Example: a bid that would lift your own resting offer is cancelled before it can self-trade.

Operational Q&A

Common questions from subscribers and counterparties.

Is the limit measured pre- or post-execution?
Pre-trade. Limits are enforced before an order reaches the marketplace: an order that would breach a limit is rejected up front, rather than executed and then unwound after the fact.
How is current exposure calculated?
Continuously. Current exposure (buy / sell / gross) by asset class = active open orders + executed orders on the day. Available headroom = max limit − current exposure. Exposure resets to zero at the start of each trading day.
What happens when a limit is reached?
Once remaining headroom is less than or equal to the next possible single-order size, all further orders in that asset class are rejected until exposure is reduced — for example, by canceling open orders.
Can we test the limits ourselves?
Yes. On request, we provide your compliance or operations team with test-environment trading logins set to a 1:1 mirror of your production limits. You can run 15c3-5 and risk-control testing there as often as you like, on your own schedule, with no impact on production.
Is there an aggregate credit / capital cap?
Yes. Gross exposure is capped per asset class for each subscriber, within OpenYield's aggregate platform thresholds.

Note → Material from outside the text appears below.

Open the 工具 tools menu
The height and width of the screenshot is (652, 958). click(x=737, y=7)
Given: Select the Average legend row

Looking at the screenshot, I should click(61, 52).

Can we set our own limits?
Yes. BD subscribers may propose and maintain their own limits, subject to OpenYield review — we may apply more restrictive levels. Non-BD subscribers are assigned limits by OpenYield Operations and can request their own levels too, but only tighter than the levels we assign — never wider. Either way, there is no single "max number of trades"; the cap is exposure-based, per asset class, per day.

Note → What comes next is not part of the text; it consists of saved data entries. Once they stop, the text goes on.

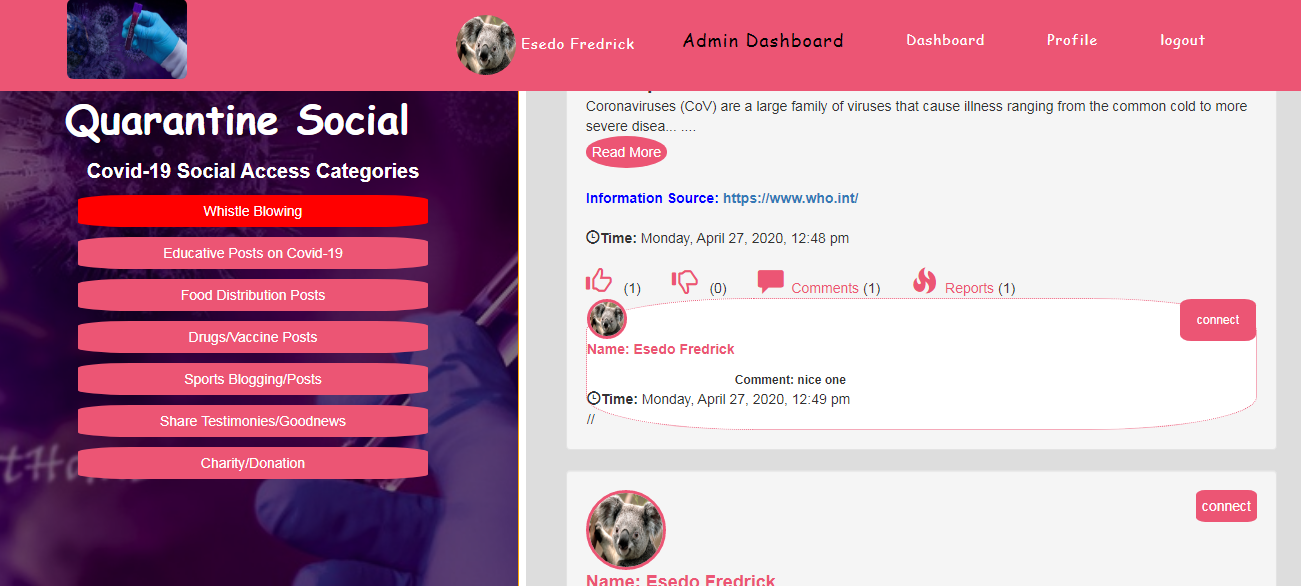Open the comments speech bubble icon
This screenshot has width=1301, height=586.
click(x=770, y=281)
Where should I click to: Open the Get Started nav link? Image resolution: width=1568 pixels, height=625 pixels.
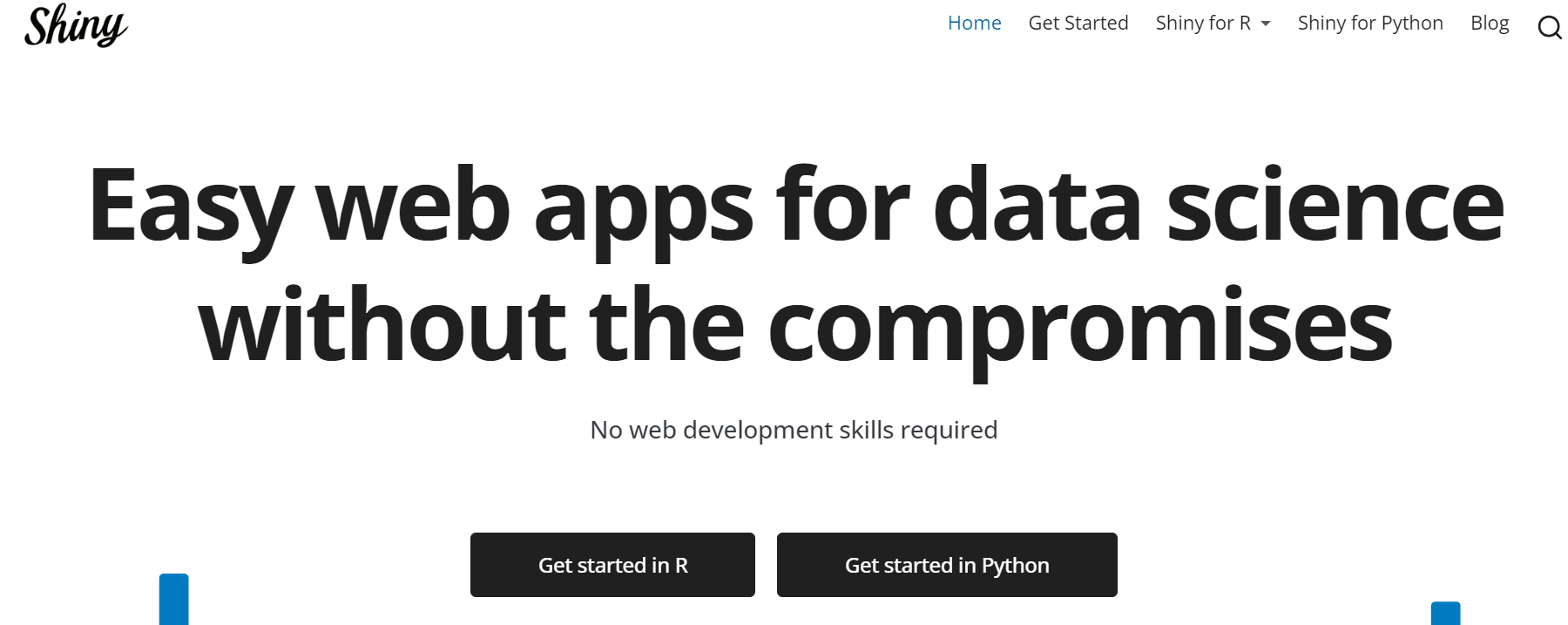pos(1078,24)
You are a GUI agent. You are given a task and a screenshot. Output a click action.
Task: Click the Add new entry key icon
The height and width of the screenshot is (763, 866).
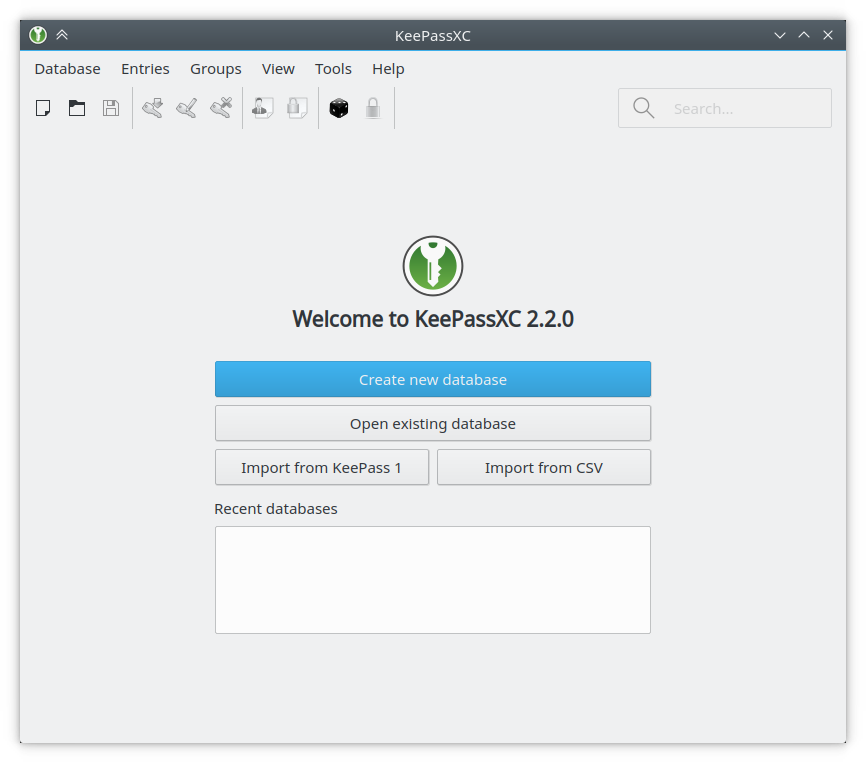point(152,108)
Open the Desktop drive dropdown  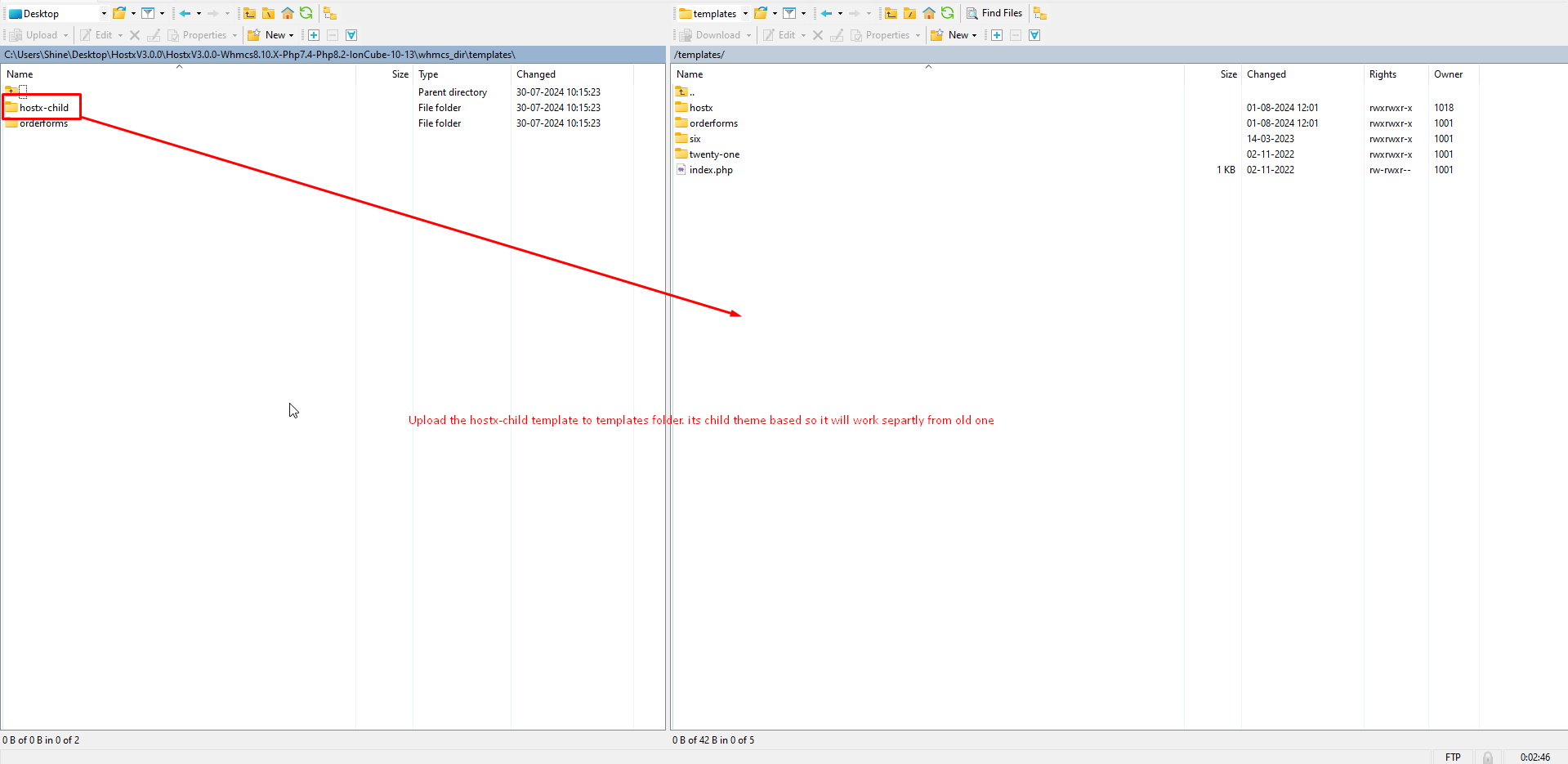pyautogui.click(x=104, y=13)
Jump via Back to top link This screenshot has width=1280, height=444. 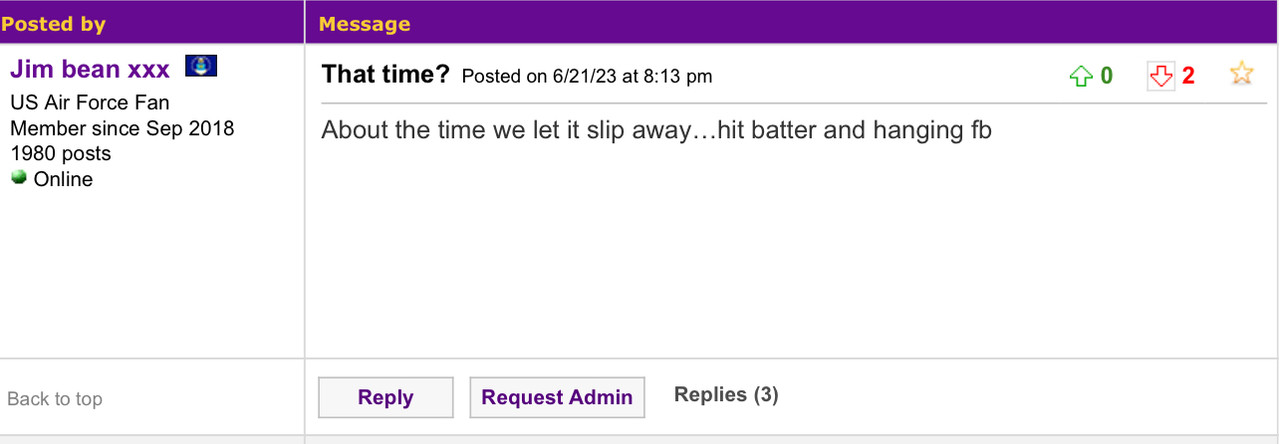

How do we change a limit, and who can request it?
Email tradeops@openyld.com (or reach out via IB) from your firm's designated admin or an authorized delegate; requests from other users are not actioned. Approved changes take effect the next business day.
When does a change take effect?
The next business day.
Can we get alerts as we approach an exposure limit?
Yes. Optional email alerts at 80%, 90%, and 100% of an exposure limit (daily buy, sell, or gross) can be generated upon request.